**Yapılacak Alıştırmalar**
(a) Denizli gezisini anlatan yazıda "Kısa bir süreliğine" ifadesinden başlayıp "çekimi yapacağız :)" ifadesine kadar uzanan bölümün tamamını birebir kopyalayın.
(b) Denizli gezisi yazısına göre yazar Ramazan TEKKOYUN ile hangi amaçla fotoğraf çekimi yapacak? Bir ila üç cümleyle açıklayın.
(c) Denizli gezisi yazısında yazarın Denizli'de görüşmeyi planladığı ve adı geçen kişilerin tamamını sıralayın.

**Verilen Metin**
************
Kısa bir süreliğine

yunusevren_evrenay

Yarın sabah erkenden Denizli’ye gidiyorum. Hem EFE’nin resmi bir işini halledeceğim hem de bir dönemime damgasını vuran Denizli’de tatil yapacağım (!)

Bu zaman zarfında Harun’da kalacağım. Bol bol dedikodu yapacağız, sabaha kadar çay içip sohbet edeceğiz :)

Cuma sabahı Turgut (TOK) hocamla Edebiyat Fakültesinde buluşacağım ve kendisiyle Osmanlıca dersine gireceğim. Denizli’ye her gidişimde 2 yılımı heba eden Fen-Edebiyat Fakültesine mutlaka uğrarım. Turgut Hocamı da görmeden asla dönmem.

Blog sayfamın Ocak ay’ı misafir kalemi Ramazan (TEKKOYUN)’la da buluşacağız elbet. Bloguma yazacağı yazıyla birlikte kullanmak için kendisiyle fotoğraf çekimi yapacağız :)

Cuma akşamı canım SUZİ’ nin pastasını, böreğini yemeğe evine gideceğim. Eski sınıf arkadaşlarım (kim kaldıysa artık) SUZİ’nin evinde toplanır muhtemelen. Lay lay lom yapar, eski günleri yad ederiz hep beraber :)

Cumartesi EGS Parka bowling oynamaya gideceğim mutlaka. İlk defa EGS Parkta sınıf arkadaşlarımla gitmiştik oynamaya. Son da oldu, bir daha oynamak kısmet olmadı bowlingi. Amma eğlenmiş, gülmüştük. Bu defa kafaya koydum, gideceğim.
************
**Kayıtlı Girdiler**
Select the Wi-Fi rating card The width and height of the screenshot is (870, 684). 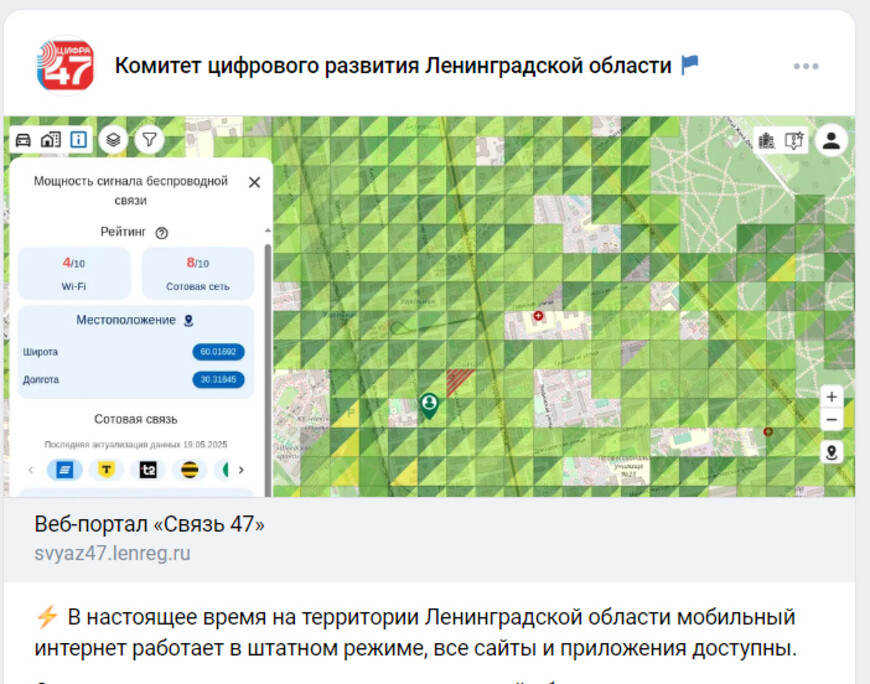74,273
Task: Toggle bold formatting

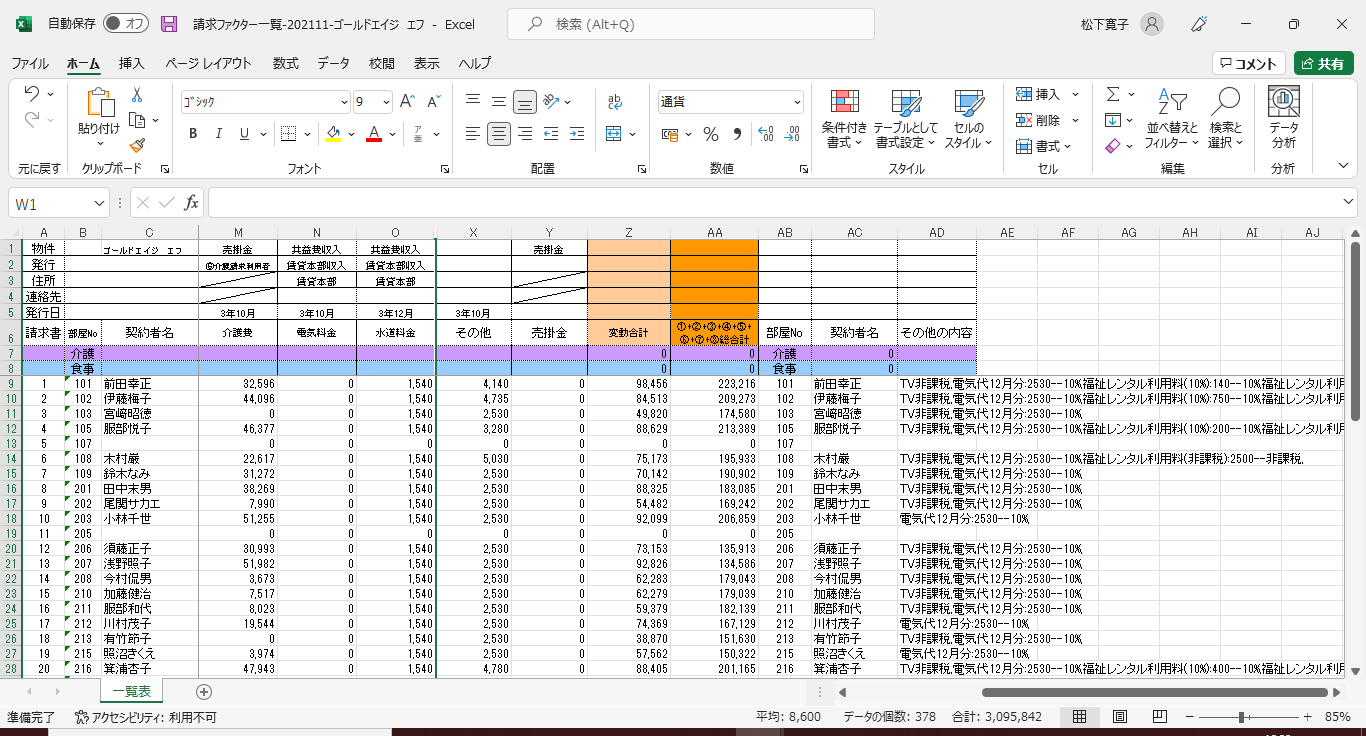Action: point(193,134)
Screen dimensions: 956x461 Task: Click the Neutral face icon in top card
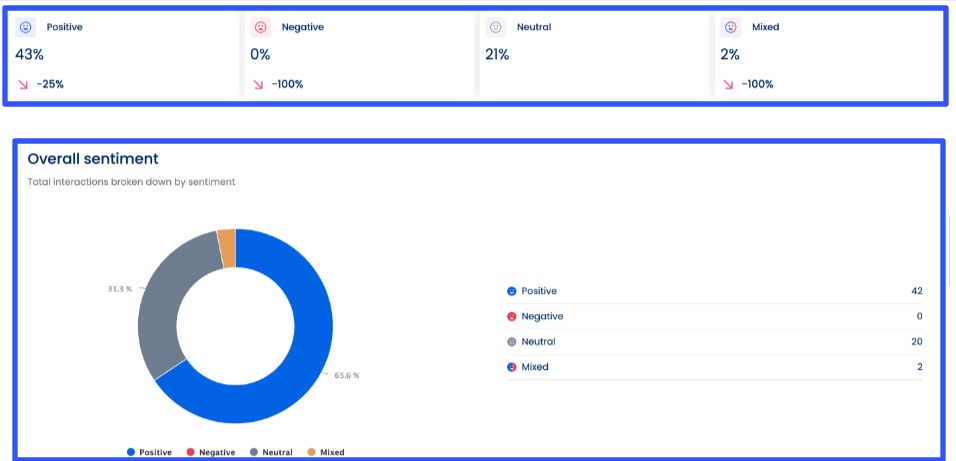click(495, 28)
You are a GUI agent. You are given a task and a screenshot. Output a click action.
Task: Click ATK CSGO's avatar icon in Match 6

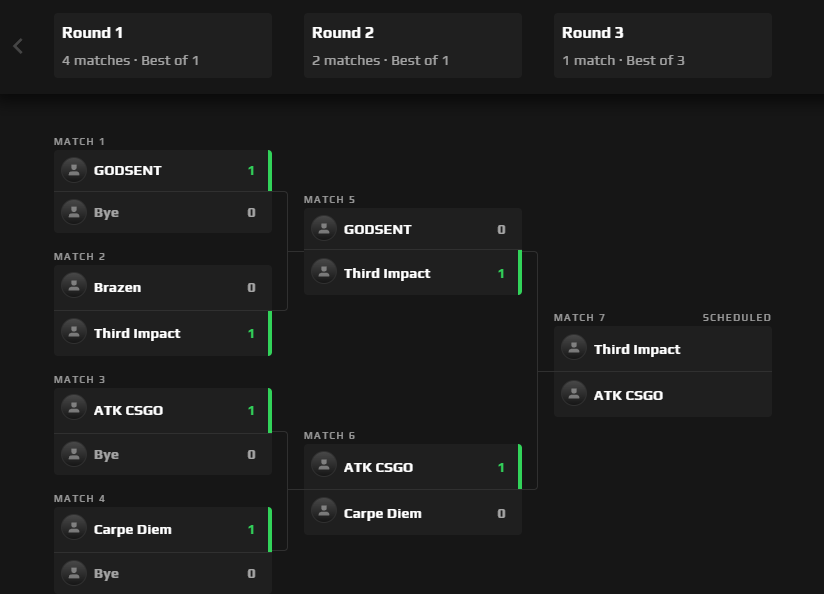[323, 467]
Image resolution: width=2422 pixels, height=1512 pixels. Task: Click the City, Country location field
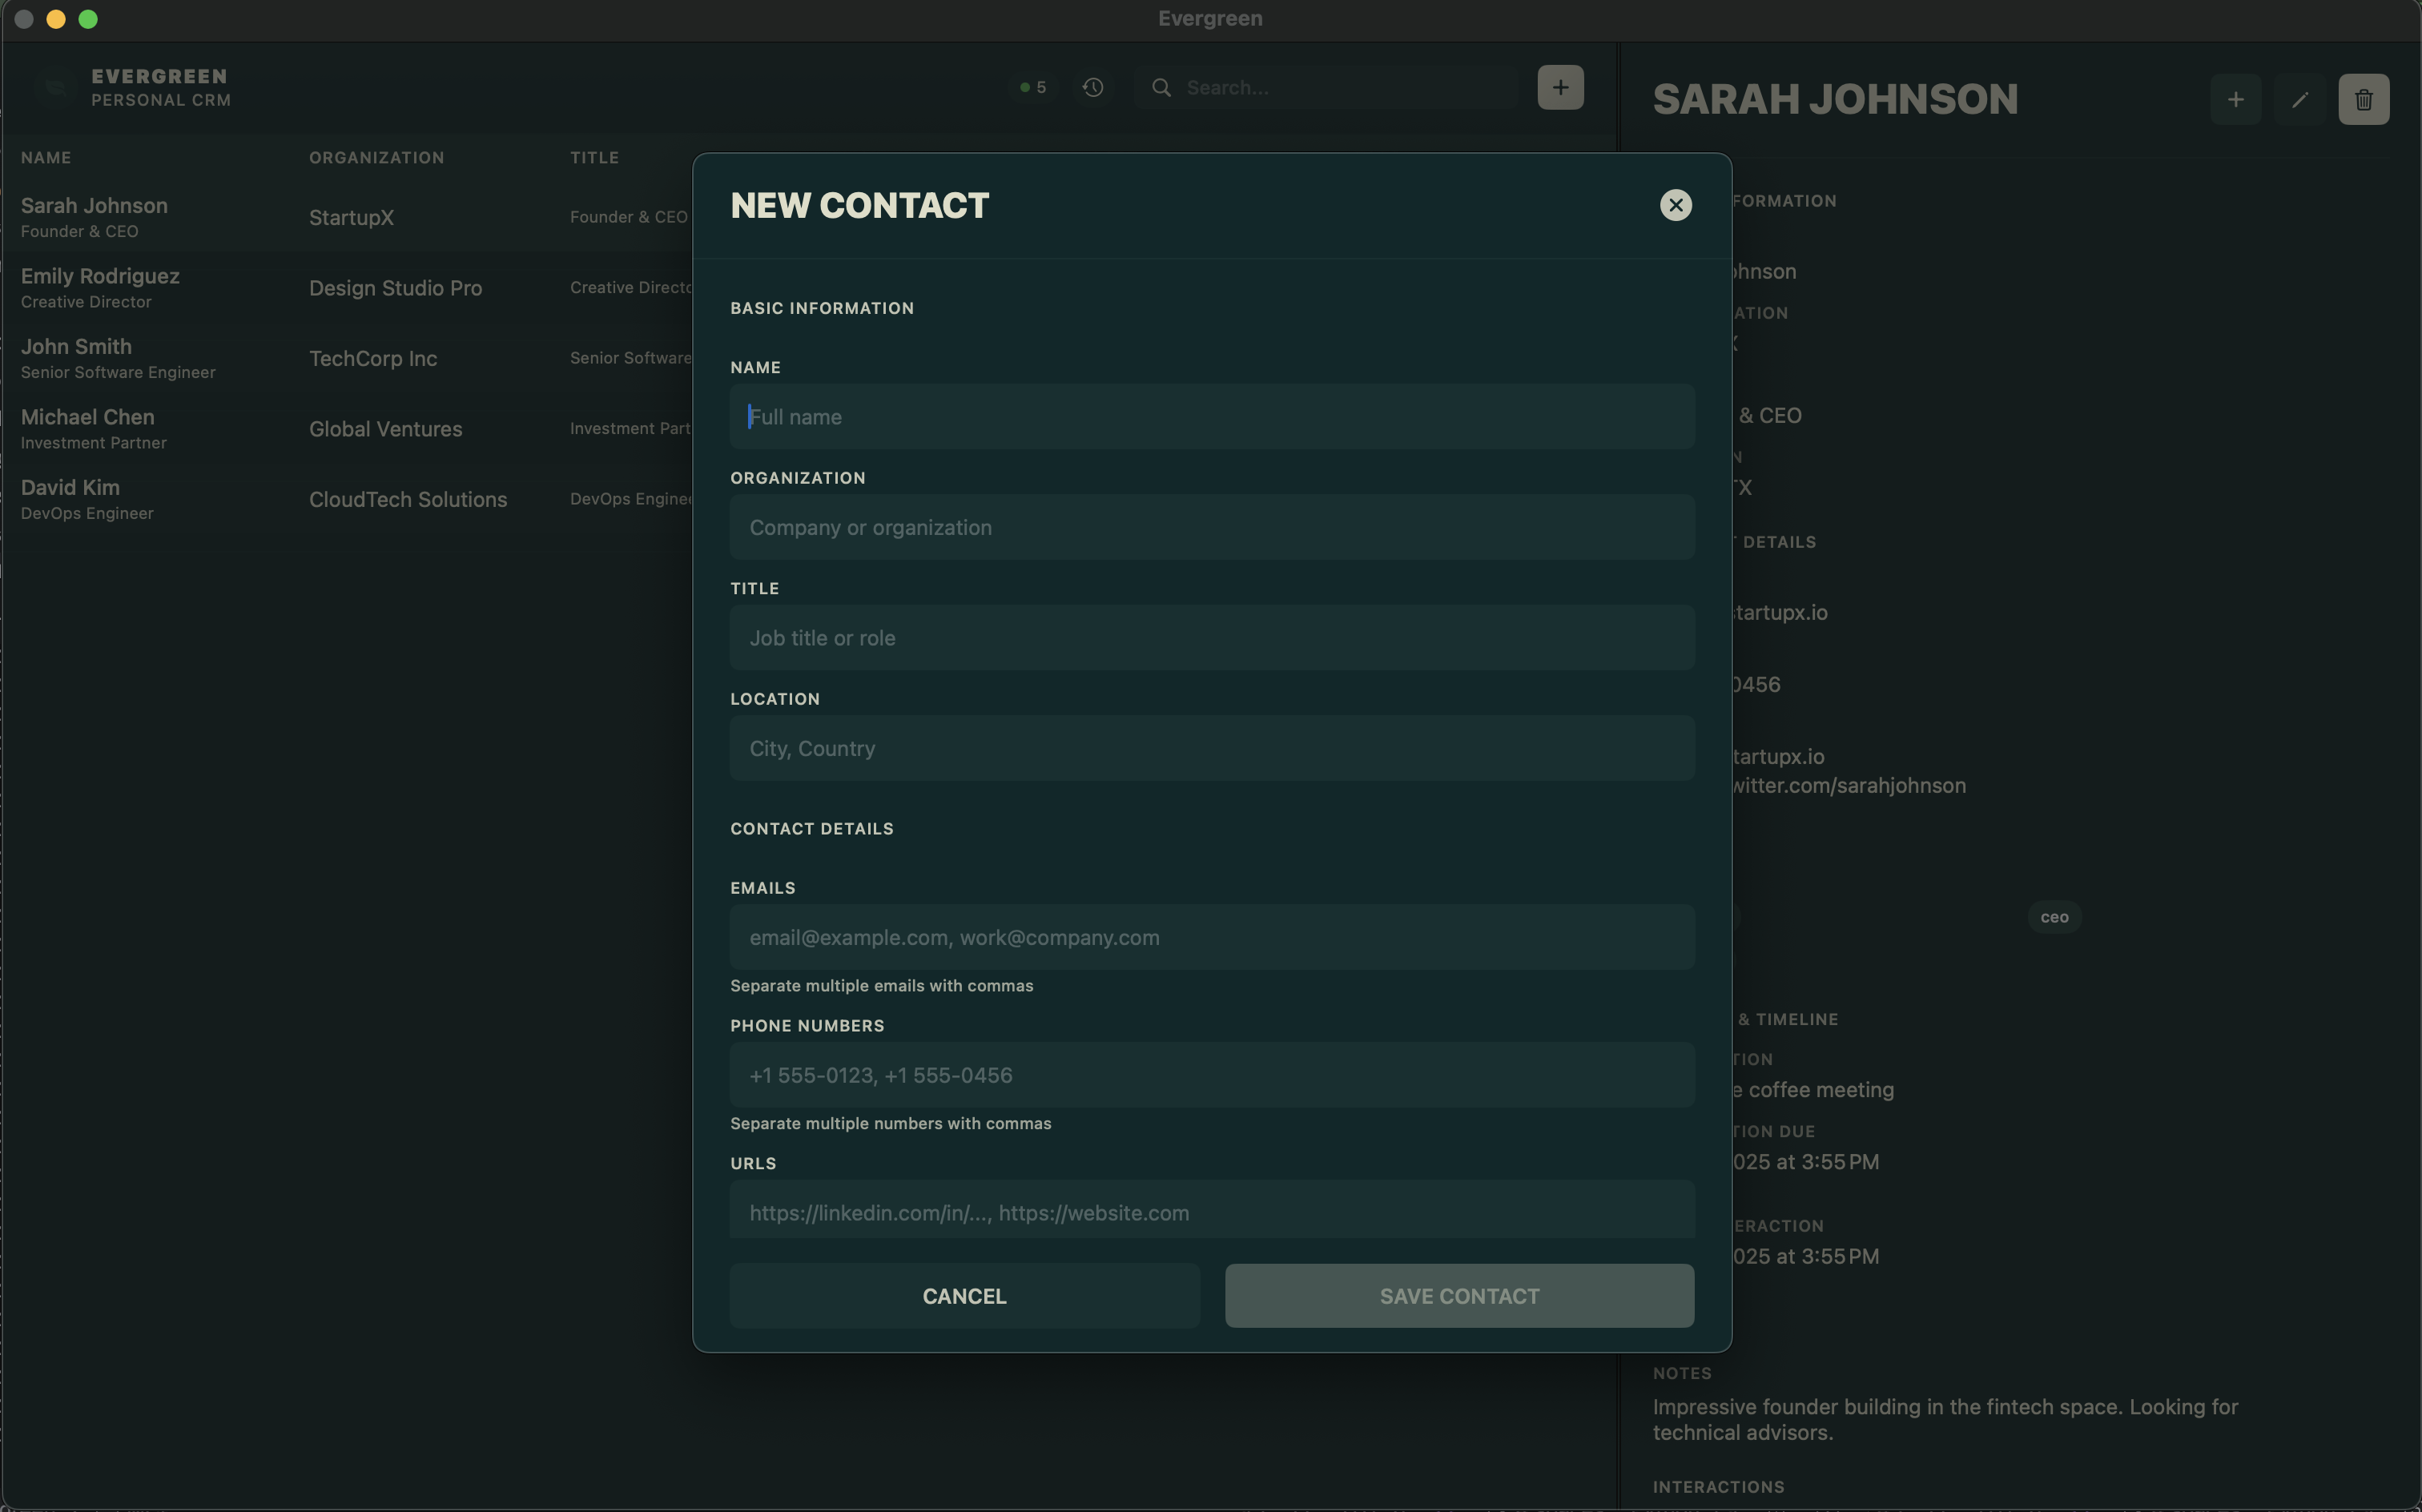(x=1211, y=748)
************
**Problem Çözümleri**
(a)
Kısa bir süreliğine

yunusevren_evrenay

Yarın sabah erkenden Denizli’ye gidiyorum. Hem EFE’nin resmi bir işini halledeceğim hem de bir dönemime damgasını vuran Denizli’de tatil yapacağım (!)

Bu zaman zarfında Harun’da kalacağım. Bol bol dedikodu yapacağız, sabaha kadar çay içip sohbet edeceğiz :)

Cuma sabahı Turgut (TOK) hocamla Edebiyat Fakültesinde buluşacağım ve kendisiyle Osmanlıca dersine gireceğim. Denizli’ye her gidişimde 2 yılımı heba eden Fen-Edebiyat Fakültesine mutlaka uğrarım. Turgut Hocamı da görmeden asla dönmem.

Blog sayfamın Ocak ay’ı misafir kalemi Ramazan (TEKKOYUN)’la da buluşacağız elbet. Bloguma yazacağı yazıyla birlikte kullanmak için kendisiyle fotoğraf çekimi yapacağız :)

(b) Çekilecek fotoğraflar, Ocak ayının misafir kalemi olan Ramazan TEKKOYUN'un yazarın bloguna yazacağı yazıyla birlikte kullanılacak.

(c) Harun, Turgut TOK, Ramazan TEKKOYUN, SUZİ